Announcement

**LinuxAffenMann** · 02 February 2010, 09:35 AM

If you screw up, blame someone else. It's ok, everyone does it once in a while...

**deanjo** · 02 February 2010, 10:11 AM

I think a lot of people here (including the article) are not focusing on the bigger issue here. It's more important to find the reason for the 'hard lock' then it is for the data loss. With 'hard locks' happening on a system no file system is safe. The title could just as easily read "Radeon driver may cause hardlocks resulting in possible data loss" among many others.

As well people saying "xyz filesystem is stable because it works fine here" is really of no use. I notice some were using home servers and power outages as examples. Home servers are probably the least susceptible to data loss even with power outages as their writes are far and few vs their reads and operate in a relatively static scenario. Also I have yet to see any file system that guarantees data loss on a power outage so testimonials on their reliability have to be taken for what they are, personal experiences with no real hard proof of any scenario.

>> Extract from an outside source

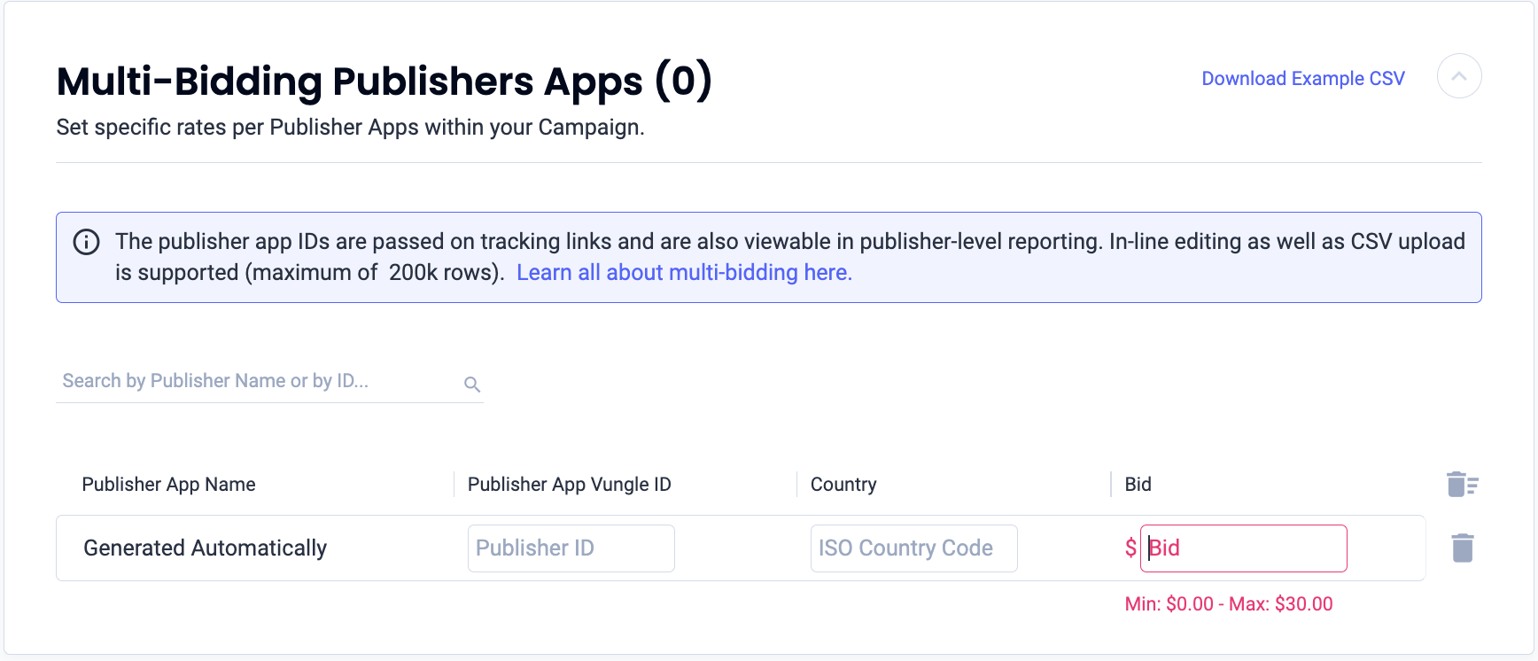Click the Bid column header
Image resolution: width=1538 pixels, height=661 pixels.
pyautogui.click(x=1138, y=485)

**libv** · 02 February 2010, 10:37 AM

Originally posted by energyman View Post

not only that - all that people who attacked and blocked reiser4 because of 'layer violations' don't have problems with btrfs that does the same but much, much worse.

Heh, typical. This sort of crap happens all the time in the open source community, and they get away with it. People have such short attention/memory spans.

**drag** · 02 February 2010, 10:51 AM

[qoute]
As well people saying "xyz filesystem is stable because it works fine here" is really of no use. I notice some were using home servers and power outages as examples. Home servers are probably the least susceptible to data loss even with power outages as their writes are far and few vs their reads and operate in a relatively static scenario. Also I have yet to see any file system that guarantees data loss on a power outage so testimonials on their reliability have to be taken for what they are, personal experiences with no real hard proof of any scenario.
[/quote]

What is hilarious is that somebody would want to choose XFS over Ext4 when the problem they are experiencing is dataloss on improper shutdown.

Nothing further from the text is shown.